# Task instructions
Reproduce every line of the listing below exactly.

*** Opening of Records for this task ***

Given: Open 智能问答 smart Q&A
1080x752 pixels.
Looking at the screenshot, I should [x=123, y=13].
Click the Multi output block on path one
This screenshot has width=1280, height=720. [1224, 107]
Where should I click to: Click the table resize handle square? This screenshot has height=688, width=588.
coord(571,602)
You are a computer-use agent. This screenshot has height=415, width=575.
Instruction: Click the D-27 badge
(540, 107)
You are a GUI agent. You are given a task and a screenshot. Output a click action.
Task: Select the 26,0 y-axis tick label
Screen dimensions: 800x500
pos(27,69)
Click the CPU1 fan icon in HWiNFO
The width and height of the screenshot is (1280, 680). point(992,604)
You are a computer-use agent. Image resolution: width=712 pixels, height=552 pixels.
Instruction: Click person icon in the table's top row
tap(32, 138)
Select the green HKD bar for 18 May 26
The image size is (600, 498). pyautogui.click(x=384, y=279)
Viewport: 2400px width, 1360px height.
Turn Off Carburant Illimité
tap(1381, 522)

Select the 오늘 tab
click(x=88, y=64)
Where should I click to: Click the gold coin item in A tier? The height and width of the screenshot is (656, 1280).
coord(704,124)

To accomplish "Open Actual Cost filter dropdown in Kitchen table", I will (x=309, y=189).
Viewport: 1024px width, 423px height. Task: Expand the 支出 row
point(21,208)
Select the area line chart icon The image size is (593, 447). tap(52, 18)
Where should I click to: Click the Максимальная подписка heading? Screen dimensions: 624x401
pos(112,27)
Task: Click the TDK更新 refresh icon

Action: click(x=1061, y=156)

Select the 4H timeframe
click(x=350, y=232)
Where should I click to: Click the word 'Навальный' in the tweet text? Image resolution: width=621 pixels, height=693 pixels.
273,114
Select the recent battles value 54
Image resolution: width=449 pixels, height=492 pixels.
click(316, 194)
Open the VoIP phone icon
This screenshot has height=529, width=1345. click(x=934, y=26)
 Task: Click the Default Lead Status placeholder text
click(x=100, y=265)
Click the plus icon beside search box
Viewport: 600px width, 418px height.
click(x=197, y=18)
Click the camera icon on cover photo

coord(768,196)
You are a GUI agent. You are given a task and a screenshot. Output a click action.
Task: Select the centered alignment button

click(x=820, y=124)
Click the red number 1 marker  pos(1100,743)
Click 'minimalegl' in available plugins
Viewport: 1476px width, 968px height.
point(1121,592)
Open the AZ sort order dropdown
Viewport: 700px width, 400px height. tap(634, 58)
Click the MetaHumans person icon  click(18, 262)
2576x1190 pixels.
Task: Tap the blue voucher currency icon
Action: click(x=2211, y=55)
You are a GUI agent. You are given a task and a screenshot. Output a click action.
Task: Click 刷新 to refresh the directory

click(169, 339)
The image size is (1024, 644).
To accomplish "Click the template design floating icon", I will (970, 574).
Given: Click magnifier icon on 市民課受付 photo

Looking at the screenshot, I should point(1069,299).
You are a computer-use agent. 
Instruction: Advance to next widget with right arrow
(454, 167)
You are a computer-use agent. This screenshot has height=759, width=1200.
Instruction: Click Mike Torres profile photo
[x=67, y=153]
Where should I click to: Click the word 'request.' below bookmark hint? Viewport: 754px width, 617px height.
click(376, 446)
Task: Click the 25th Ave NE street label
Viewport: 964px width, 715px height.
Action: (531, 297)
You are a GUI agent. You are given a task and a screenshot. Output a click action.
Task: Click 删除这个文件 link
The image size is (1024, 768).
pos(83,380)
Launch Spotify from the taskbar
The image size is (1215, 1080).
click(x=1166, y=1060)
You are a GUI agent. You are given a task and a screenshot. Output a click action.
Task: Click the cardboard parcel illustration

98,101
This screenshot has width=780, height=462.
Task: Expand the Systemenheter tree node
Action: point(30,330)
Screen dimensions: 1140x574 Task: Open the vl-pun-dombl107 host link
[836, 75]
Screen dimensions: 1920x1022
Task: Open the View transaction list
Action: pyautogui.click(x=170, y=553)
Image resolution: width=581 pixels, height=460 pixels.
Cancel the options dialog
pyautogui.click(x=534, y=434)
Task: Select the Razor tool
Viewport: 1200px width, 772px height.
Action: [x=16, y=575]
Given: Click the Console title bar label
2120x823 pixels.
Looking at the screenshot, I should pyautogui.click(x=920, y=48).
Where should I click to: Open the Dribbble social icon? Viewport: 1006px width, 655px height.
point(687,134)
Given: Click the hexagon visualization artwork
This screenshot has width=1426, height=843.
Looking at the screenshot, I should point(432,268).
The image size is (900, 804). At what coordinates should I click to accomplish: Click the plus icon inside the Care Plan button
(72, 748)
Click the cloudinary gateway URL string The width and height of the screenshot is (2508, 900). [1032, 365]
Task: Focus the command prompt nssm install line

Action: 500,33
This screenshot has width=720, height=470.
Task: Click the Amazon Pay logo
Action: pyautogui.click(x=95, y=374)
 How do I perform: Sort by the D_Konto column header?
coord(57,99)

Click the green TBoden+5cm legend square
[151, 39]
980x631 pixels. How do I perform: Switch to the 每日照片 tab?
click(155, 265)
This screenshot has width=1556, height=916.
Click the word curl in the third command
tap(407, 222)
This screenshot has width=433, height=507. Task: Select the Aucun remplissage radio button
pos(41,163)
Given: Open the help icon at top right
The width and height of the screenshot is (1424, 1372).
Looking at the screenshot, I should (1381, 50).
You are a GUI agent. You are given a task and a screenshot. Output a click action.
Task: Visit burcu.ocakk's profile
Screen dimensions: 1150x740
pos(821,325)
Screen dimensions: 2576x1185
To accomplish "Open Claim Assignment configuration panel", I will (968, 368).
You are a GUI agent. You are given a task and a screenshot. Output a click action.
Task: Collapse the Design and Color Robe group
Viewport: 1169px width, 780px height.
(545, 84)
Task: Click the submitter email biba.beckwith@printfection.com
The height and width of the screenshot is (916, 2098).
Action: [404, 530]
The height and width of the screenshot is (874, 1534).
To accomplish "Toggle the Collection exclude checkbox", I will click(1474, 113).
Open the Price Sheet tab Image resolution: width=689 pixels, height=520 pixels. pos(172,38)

*** Close of Records for this task ***

# Result
Given: Open 智能问答 smart Q&A
1080x752 pixels.
Looking at the screenshot, I should [x=123, y=13].
Click the Multi output block on path one
This screenshot has width=1280, height=720. [1224, 107]
Where should I click to: Click the table resize handle square? This screenshot has height=688, width=588.
coord(571,602)
You are a computer-use agent. This screenshot has height=415, width=575.
Instruction: Click the D-27 badge
(540, 107)
You are a GUI agent. You are given a task and a screenshot. Output a click action.
Task: Select the 26,0 y-axis tick label
Screen dimensions: 800x500
pos(27,69)
Click the CPU1 fan icon in HWiNFO
The width and height of the screenshot is (1280, 680). point(992,604)
You are a computer-use agent. Image resolution: width=712 pixels, height=552 pixels.
Instruction: Click person icon in the table's top row
tap(32, 138)
Select the green HKD bar for 18 May 26
The image size is (600, 498). pyautogui.click(x=384, y=279)
Viewport: 2400px width, 1360px height.
Turn Off Carburant Illimité
tap(1381, 522)

Select the 오늘 tab
click(x=88, y=64)
Where should I click to: Click the gold coin item in A tier? The height and width of the screenshot is (656, 1280).
coord(704,124)

To accomplish "Open Actual Cost filter dropdown in Kitchen table", I will (x=309, y=189).
Viewport: 1024px width, 423px height. Task: Expand the 支出 row
point(21,208)
Select the area line chart icon The image size is (593, 447). tap(52, 18)
Where should I click to: Click the Максимальная подписка heading? Screen dimensions: 624x401
pos(112,27)
Task: Click the TDK更新 refresh icon

Action: click(x=1061, y=156)

Select the 4H timeframe
click(x=350, y=232)
Where should I click to: Click the word 'Навальный' in the tweet text? Image resolution: width=621 pixels, height=693 pixels.
273,114
Select the recent battles value 54
Image resolution: width=449 pixels, height=492 pixels.
click(316, 194)
Open the VoIP phone icon
This screenshot has height=529, width=1345. click(x=934, y=26)
 Task: Click the Default Lead Status placeholder text
click(x=100, y=265)
Click the plus icon beside search box
Viewport: 600px width, 418px height.
click(x=197, y=18)
Click the camera icon on cover photo

coord(768,196)
You are a GUI agent. You are given a task and a screenshot. Output a click action.
Task: Select the centered alignment button

click(x=820, y=124)
Click the red number 1 marker  pos(1100,743)
Click 'minimalegl' in available plugins
Viewport: 1476px width, 968px height.
point(1121,592)
Open the AZ sort order dropdown
Viewport: 700px width, 400px height. tap(634, 58)
Click the MetaHumans person icon  click(18, 262)
2576x1190 pixels.
Task: Tap the blue voucher currency icon
Action: click(x=2211, y=55)
You are a GUI agent. You are given a task and a screenshot. Output a click action.
Task: Click 刷新 to refresh the directory

click(169, 339)
The image size is (1024, 644).
To accomplish "Click the template design floating icon", I will (970, 574).
Given: Click magnifier icon on 市民課受付 photo

Looking at the screenshot, I should point(1069,299).
You are a computer-use agent. 
Instruction: Advance to next widget with right arrow
(454, 167)
You are a computer-use agent. This screenshot has height=759, width=1200.
Instruction: Click Mike Torres profile photo
[x=67, y=153]
Where should I click to: Click the word 'request.' below bookmark hint? Viewport: 754px width, 617px height.
click(376, 446)
Task: Click the 25th Ave NE street label
Viewport: 964px width, 715px height.
Action: (531, 297)
You are a GUI agent. You are given a task and a screenshot. Output a click action.
Task: Click 删除这个文件 link
The image size is (1024, 768).
pos(83,380)
Launch Spotify from the taskbar
The image size is (1215, 1080).
click(x=1166, y=1060)
You are a GUI agent. You are given a task and a screenshot. Output a click action.
Task: Click the cardboard parcel illustration

98,101
This screenshot has width=780, height=462.
Task: Expand the Systemenheter tree node
Action: point(30,330)
Screen dimensions: 1140x574 Task: Open the vl-pun-dombl107 host link
[836, 75]
Screen dimensions: 1920x1022
Task: Open the View transaction list
Action: pyautogui.click(x=170, y=553)
Image resolution: width=581 pixels, height=460 pixels.
Cancel the options dialog
pyautogui.click(x=534, y=434)
Task: Select the Razor tool
Viewport: 1200px width, 772px height.
Action: [x=16, y=575]
Given: Click the Console title bar label
2120x823 pixels.
Looking at the screenshot, I should pyautogui.click(x=920, y=48).
Where should I click to: Open the Dribbble social icon? Viewport: 1006px width, 655px height.
point(687,134)
Given: Click the hexagon visualization artwork
This screenshot has width=1426, height=843.
Looking at the screenshot, I should point(432,268).
The image size is (900, 804). At what coordinates should I click to accomplish: Click the plus icon inside the Care Plan button
(72, 748)
Click the cloudinary gateway URL string The width and height of the screenshot is (2508, 900). [1032, 365]
Task: Focus the command prompt nssm install line

Action: 500,33
This screenshot has width=720, height=470.
Task: Click the Amazon Pay logo
Action: pyautogui.click(x=95, y=374)
 How do I perform: Sort by the D_Konto column header?
coord(57,99)

Click the green TBoden+5cm legend square
[151, 39]
980x631 pixels. How do I perform: Switch to the 每日照片 tab?
click(155, 265)
This screenshot has width=1556, height=916.
Click the word curl in the third command
tap(407, 222)
This screenshot has width=433, height=507. Task: Select the Aucun remplissage radio button
pos(41,163)
Given: Open the help icon at top right
The width and height of the screenshot is (1424, 1372).
Looking at the screenshot, I should (1381, 50).
You are a GUI agent. You are given a task and a screenshot. Output a click action.
Task: Visit burcu.ocakk's profile
Screen dimensions: 1150x740
pos(821,325)
Screen dimensions: 2576x1185
To accomplish "Open Claim Assignment configuration panel", I will (968, 368).
You are a GUI agent. You are given a task and a screenshot. Output a click action.
Task: Collapse the Design and Color Robe group
Viewport: 1169px width, 780px height.
(545, 84)
Task: Click the submitter email biba.beckwith@printfection.com
The height and width of the screenshot is (916, 2098).
Action: [404, 530]
The height and width of the screenshot is (874, 1534).
To accomplish "Toggle the Collection exclude checkbox", I will click(1474, 113).
Open the Price Sheet tab Image resolution: width=689 pixels, height=520 pixels. pos(172,38)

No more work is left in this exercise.